[Stored data]
|---|

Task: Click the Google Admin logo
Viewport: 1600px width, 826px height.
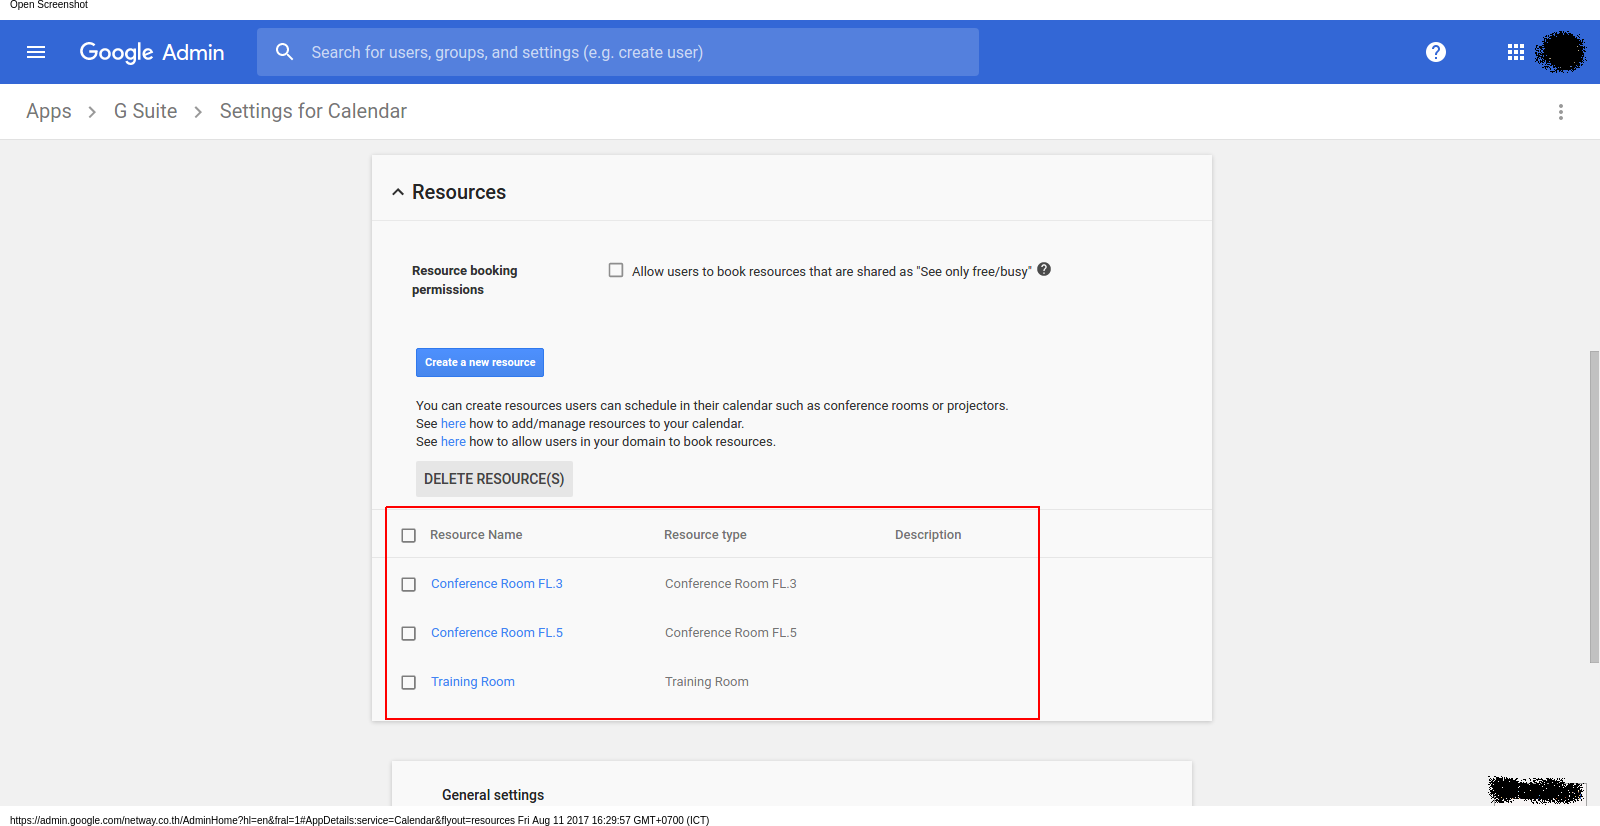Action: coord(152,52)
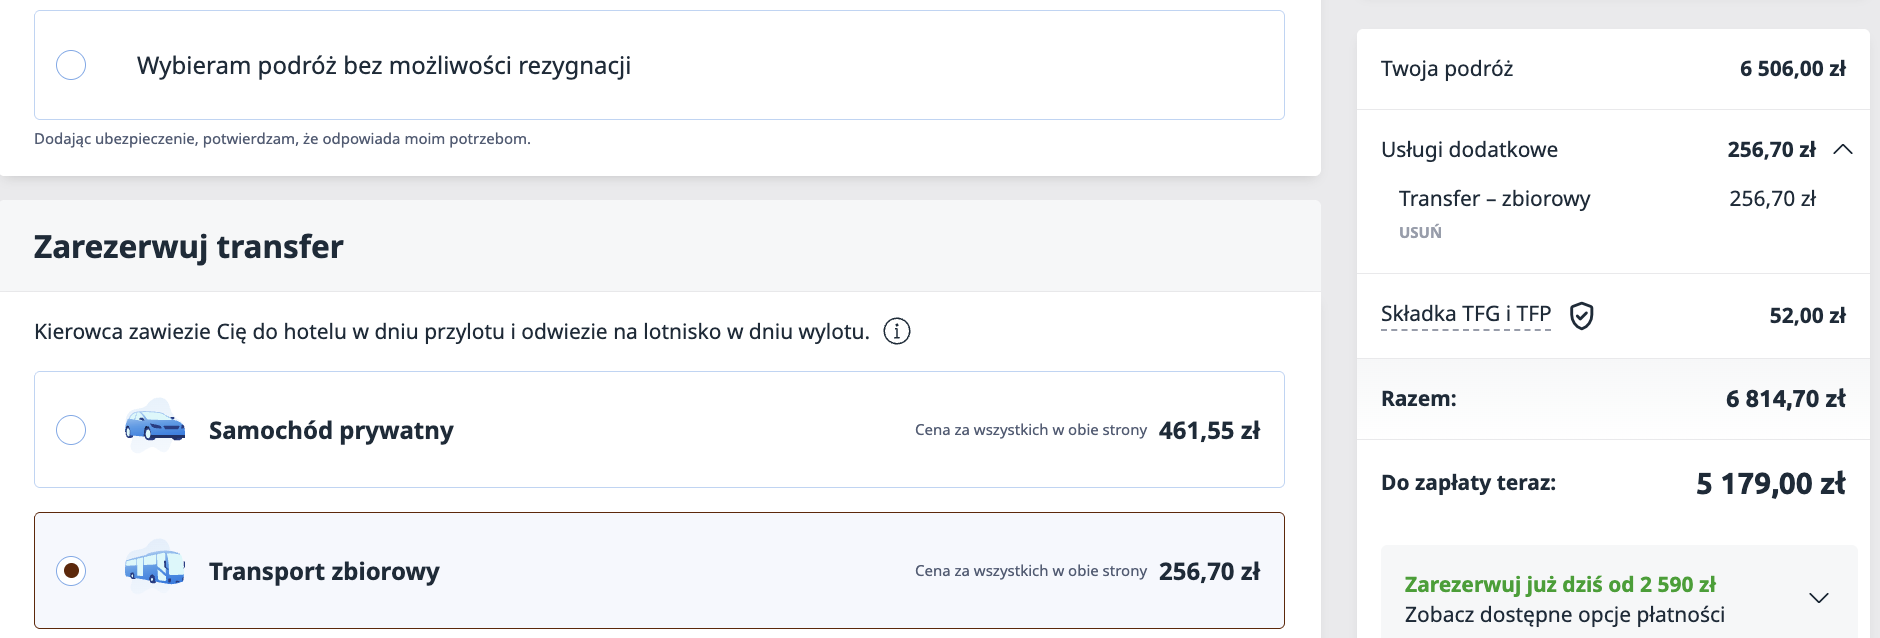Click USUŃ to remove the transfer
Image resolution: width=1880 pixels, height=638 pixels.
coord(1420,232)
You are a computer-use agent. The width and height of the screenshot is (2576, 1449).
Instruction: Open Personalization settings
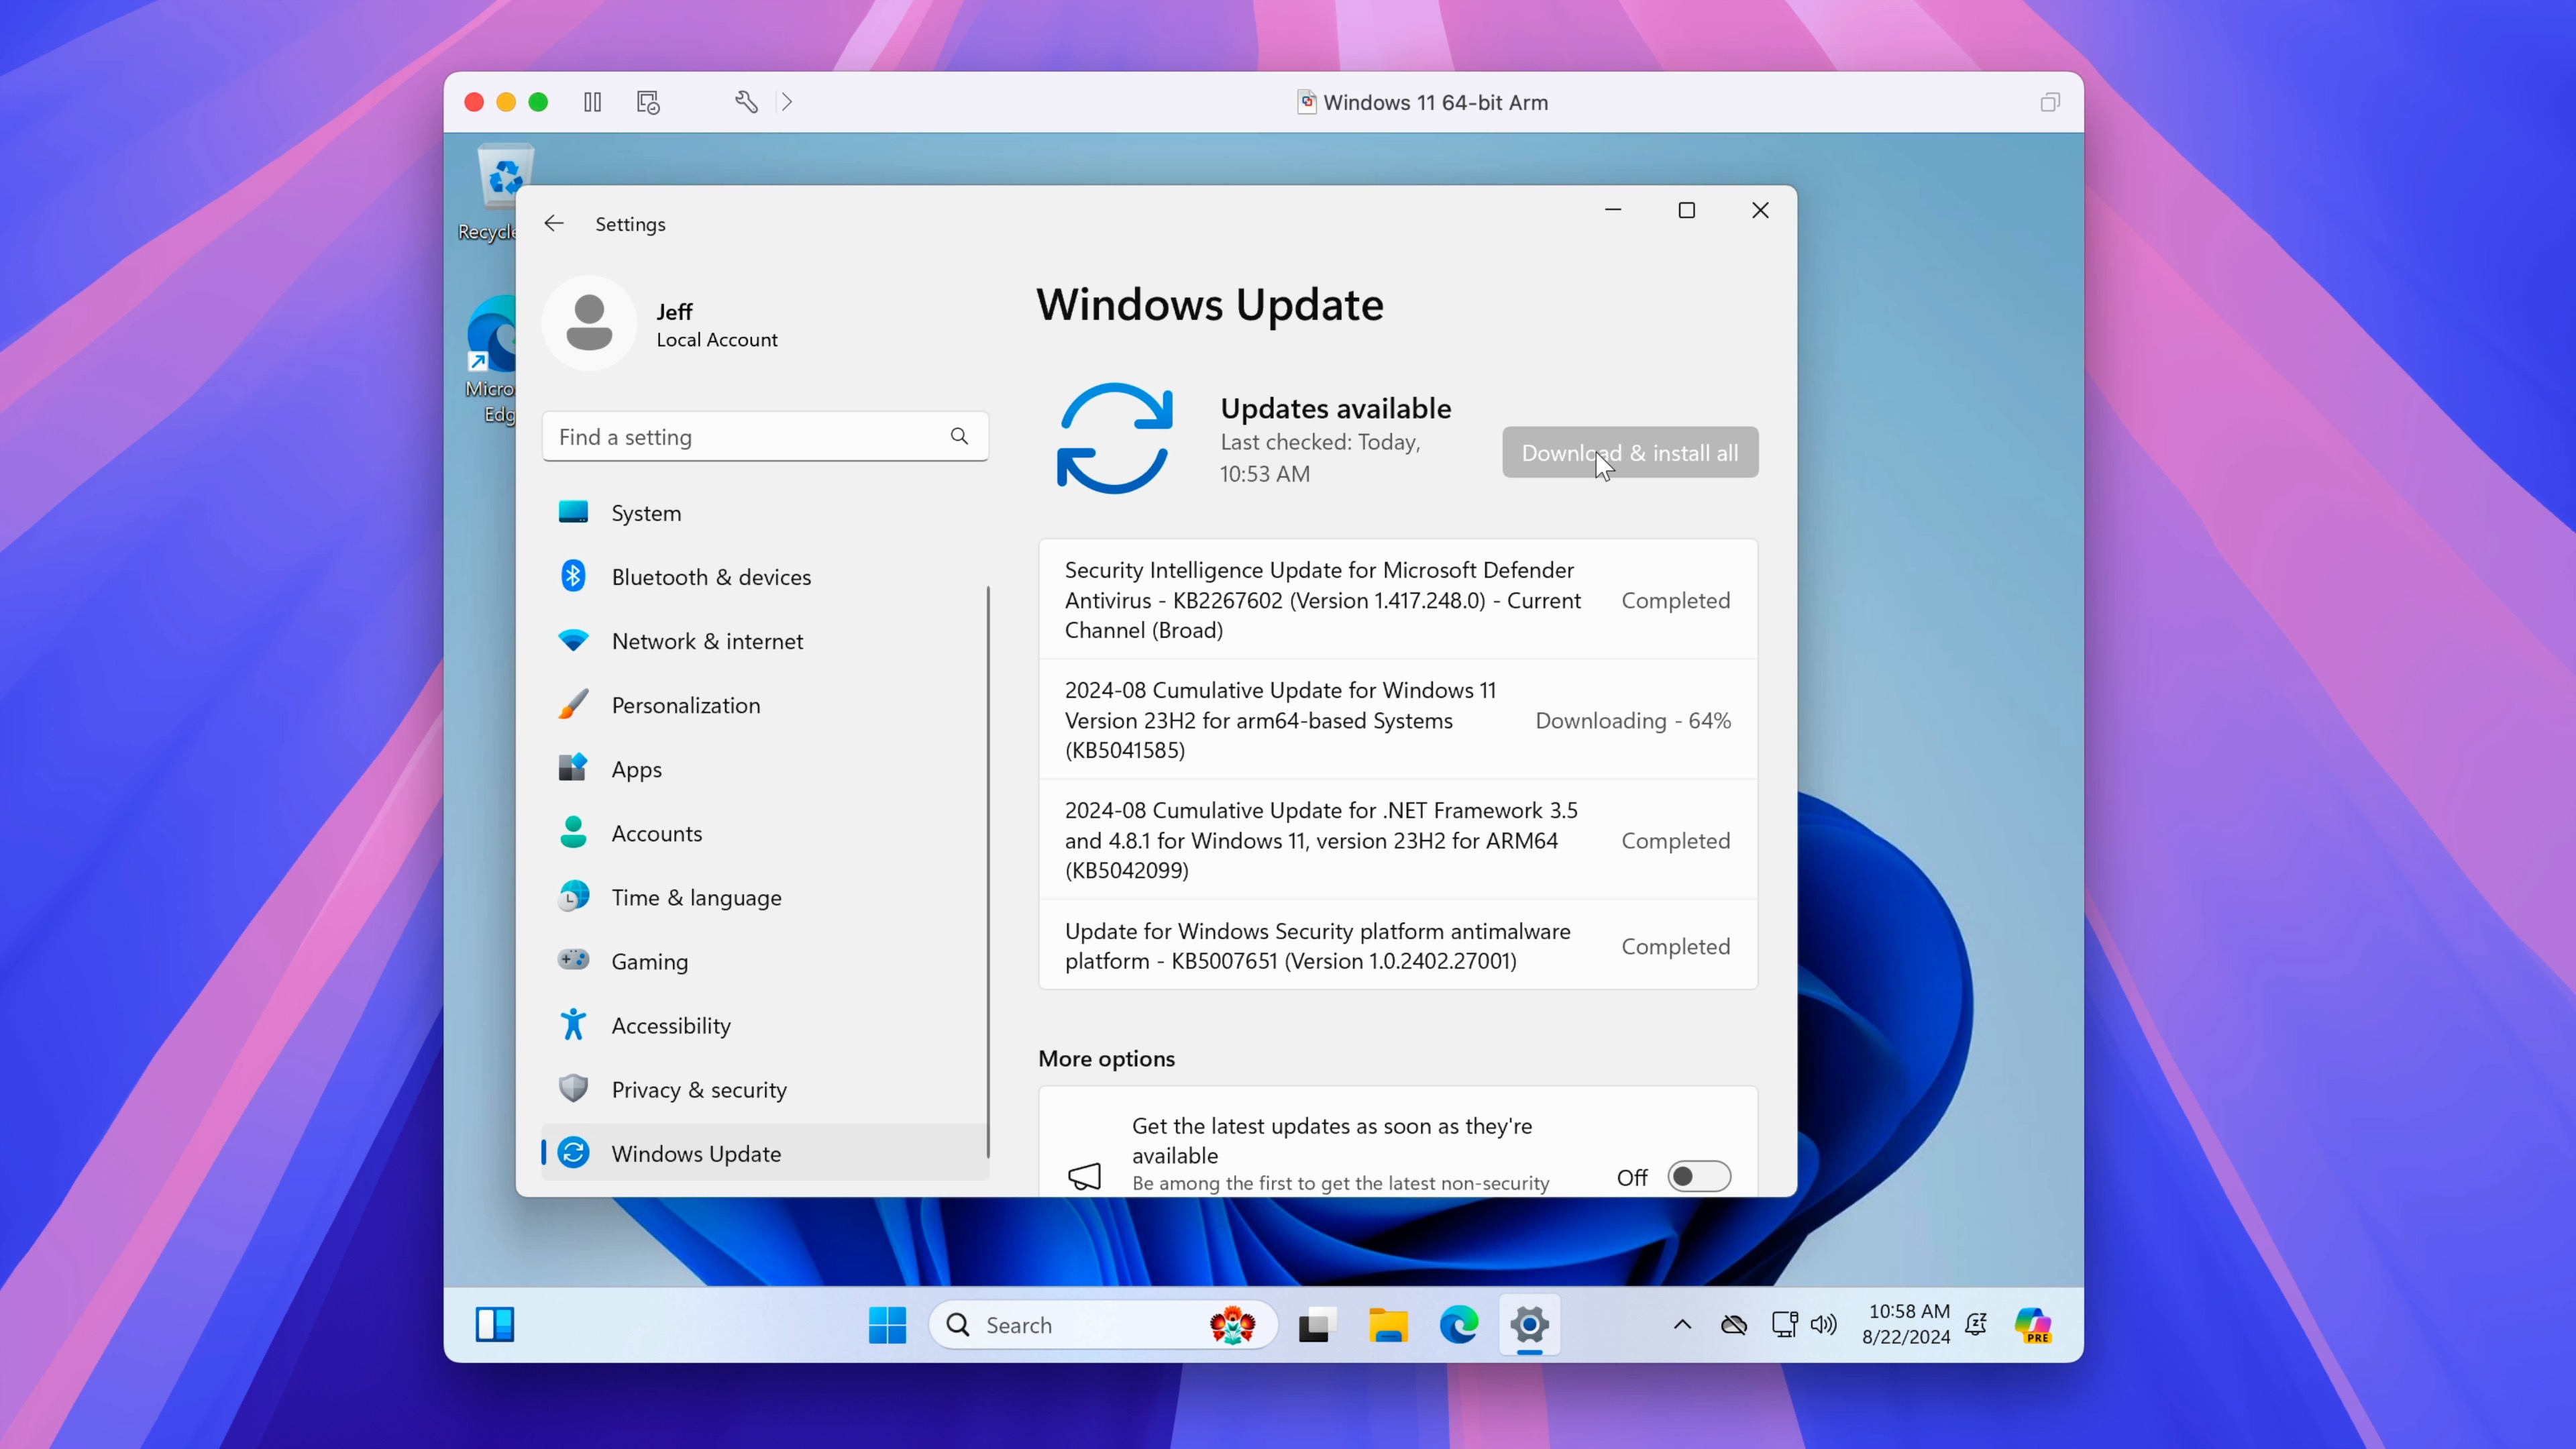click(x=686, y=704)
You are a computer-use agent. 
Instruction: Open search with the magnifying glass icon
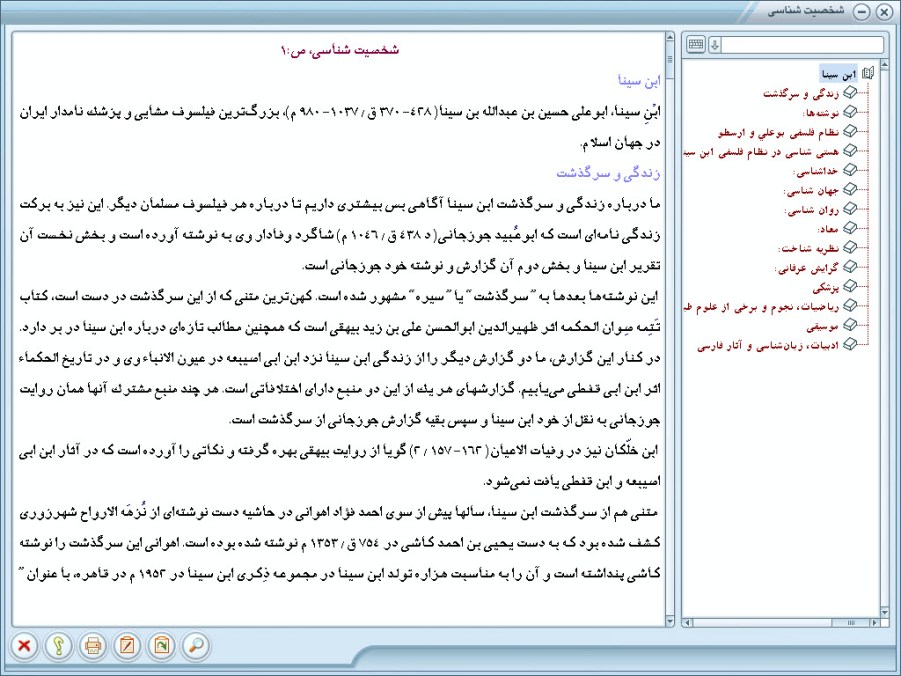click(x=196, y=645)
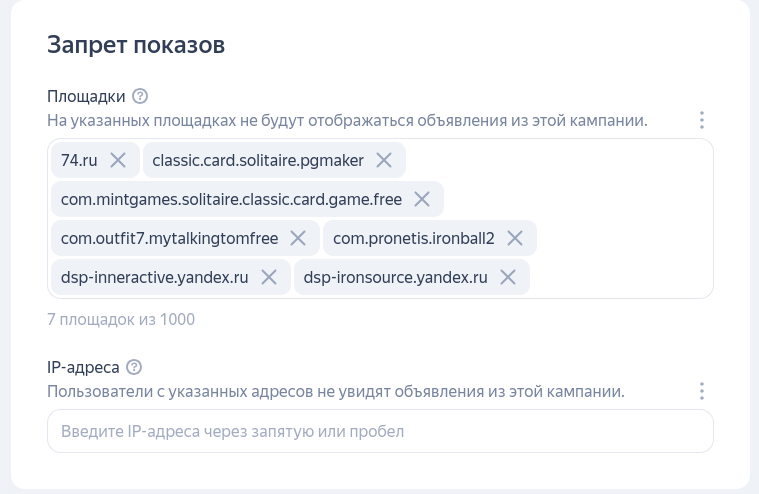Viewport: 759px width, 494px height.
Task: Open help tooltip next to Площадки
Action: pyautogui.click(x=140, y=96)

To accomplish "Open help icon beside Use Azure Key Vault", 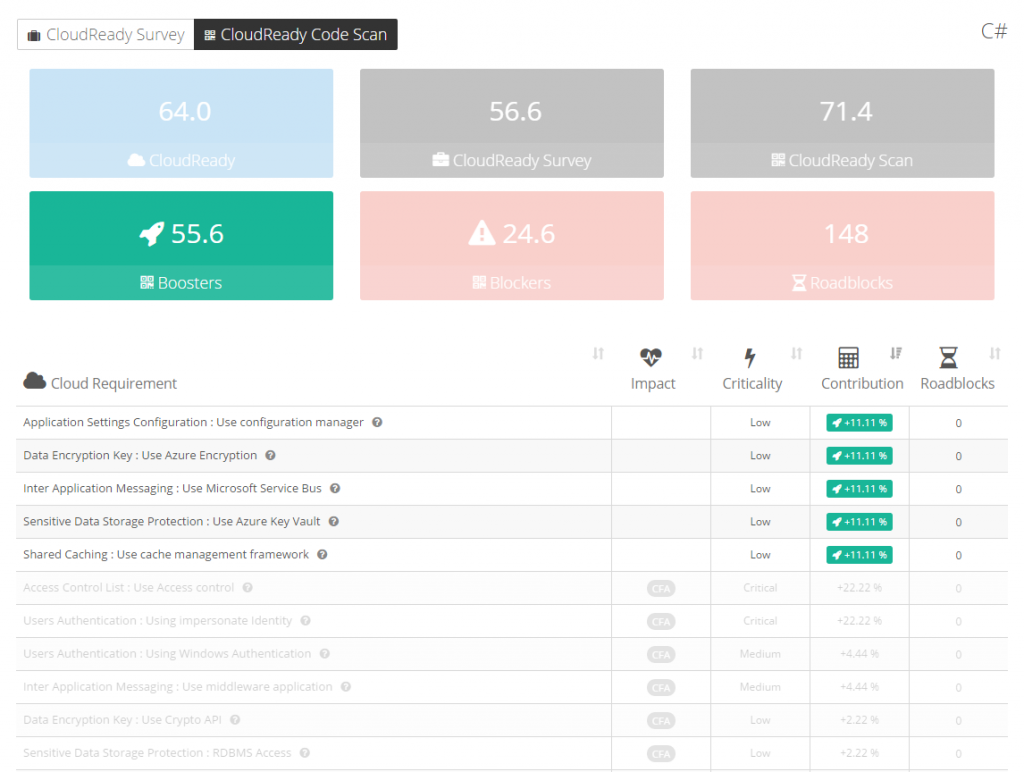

|---|

### Task prompt
If a line of the data holds the string "agent", list it.

### Solution for this problem
You are a computer-use agent. The width and height of the screenshot is (2576, 1449).
You are a computer-use agent. 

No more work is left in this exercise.